Page excerpt START

Finding the music was the most challenging part. It was something I couldn’t do myself and definitely need to collaborate with another musician.

 

I contacted a few musician friends, some did try to create something for the film but it didn’t sound right. I kept looking our for opportunities and possibilities for over 4 months. I almost gave up and came to terms with the fact that I might have to either create something myself, or use someone else’s music.

 

Just then, I met Catie.

 

Catie is a sound engineer living and working in San Francisco. I was connected to her through a dancer friend of mine, who sent Catie the video and asked if she might be interested in collaborating with me on the film. 

 

We barely discuss the matter, just exchanging a few sentence during Thanksgiving gathering, and a week or so later, she sent me the first draft.

 

When I watched that draft, I knew we were on the right track. On second draft we pretty much had it, the musical piece I had been searching for.

Catie shared that she chose to work with the guitar not only because of the practical reason, but conceptually she felt that 'the texture of the guitar with the reverb is responsive to the moment of impact and suspense in the dance, and carries the sense of breath.'

 

The sound of her playing guitar intertwined so well with the movement and the poetry. I could hear the transition from different stages like each painting that come together, even though she didn’t see the painting before. Everything was flowing in such synchronicity.

 

Once you stop searching for it, everything just come into place.

Page excerpt END

Work to complete:
A - Please repeat the stretch of the account of scoring the film from "When I watched" through "come into place." word for word.
B - According to the account of scoring the film, why did Catie choose the guitar? Answer in one to three sentences.

Material shown START

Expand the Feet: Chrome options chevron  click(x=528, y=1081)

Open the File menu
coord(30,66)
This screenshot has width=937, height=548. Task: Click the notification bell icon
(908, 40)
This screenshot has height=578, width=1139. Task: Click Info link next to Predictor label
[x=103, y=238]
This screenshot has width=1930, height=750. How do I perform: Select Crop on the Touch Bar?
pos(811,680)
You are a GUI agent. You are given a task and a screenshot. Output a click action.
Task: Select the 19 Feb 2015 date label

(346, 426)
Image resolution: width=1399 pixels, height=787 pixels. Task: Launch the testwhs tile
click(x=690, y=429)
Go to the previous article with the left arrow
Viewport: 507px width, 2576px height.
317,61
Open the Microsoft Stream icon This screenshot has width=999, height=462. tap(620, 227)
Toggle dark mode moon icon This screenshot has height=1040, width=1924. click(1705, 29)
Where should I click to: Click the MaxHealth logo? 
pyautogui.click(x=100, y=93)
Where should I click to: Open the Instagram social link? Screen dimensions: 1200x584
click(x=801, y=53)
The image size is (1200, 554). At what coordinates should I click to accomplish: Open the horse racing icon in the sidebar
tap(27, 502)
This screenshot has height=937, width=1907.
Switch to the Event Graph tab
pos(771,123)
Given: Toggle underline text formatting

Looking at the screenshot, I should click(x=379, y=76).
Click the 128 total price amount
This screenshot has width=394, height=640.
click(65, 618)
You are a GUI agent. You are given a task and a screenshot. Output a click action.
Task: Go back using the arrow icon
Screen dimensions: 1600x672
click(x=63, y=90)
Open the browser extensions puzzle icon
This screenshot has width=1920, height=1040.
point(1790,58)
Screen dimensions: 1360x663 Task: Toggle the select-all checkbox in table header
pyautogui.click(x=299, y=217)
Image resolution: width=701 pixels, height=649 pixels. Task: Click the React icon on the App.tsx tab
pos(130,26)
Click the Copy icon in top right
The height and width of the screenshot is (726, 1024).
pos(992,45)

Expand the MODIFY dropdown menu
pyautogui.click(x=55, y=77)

Material shown END

Answers to the exercise:
A -
When I watched that draft, I knew we were on the right track. On second draft we pretty much had it, the musical piece I had been searching for.

Catie shared that she chose to work with the guitar not only because of the practical reason, but conceptually she felt that 'the texture of the guitar with the reverb is responsive to the moment of impact and suspense in the dance, and carries the sense of breath.'

 

The sound of her playing guitar intertwined so well with the movement and the poetry. I could hear the transition from different stages like each painting that come together, even though she didn’t see the painting before. Everything was flowing in such synchronicity.

 

Once you stop searching for it, everything just come into place.

B - She chose it partly for a practical reason and partly for a conceptual one. She felt that the texture of the guitar with the reverb responds to the moments of impact and suspense in the dance and carries a sense of breath.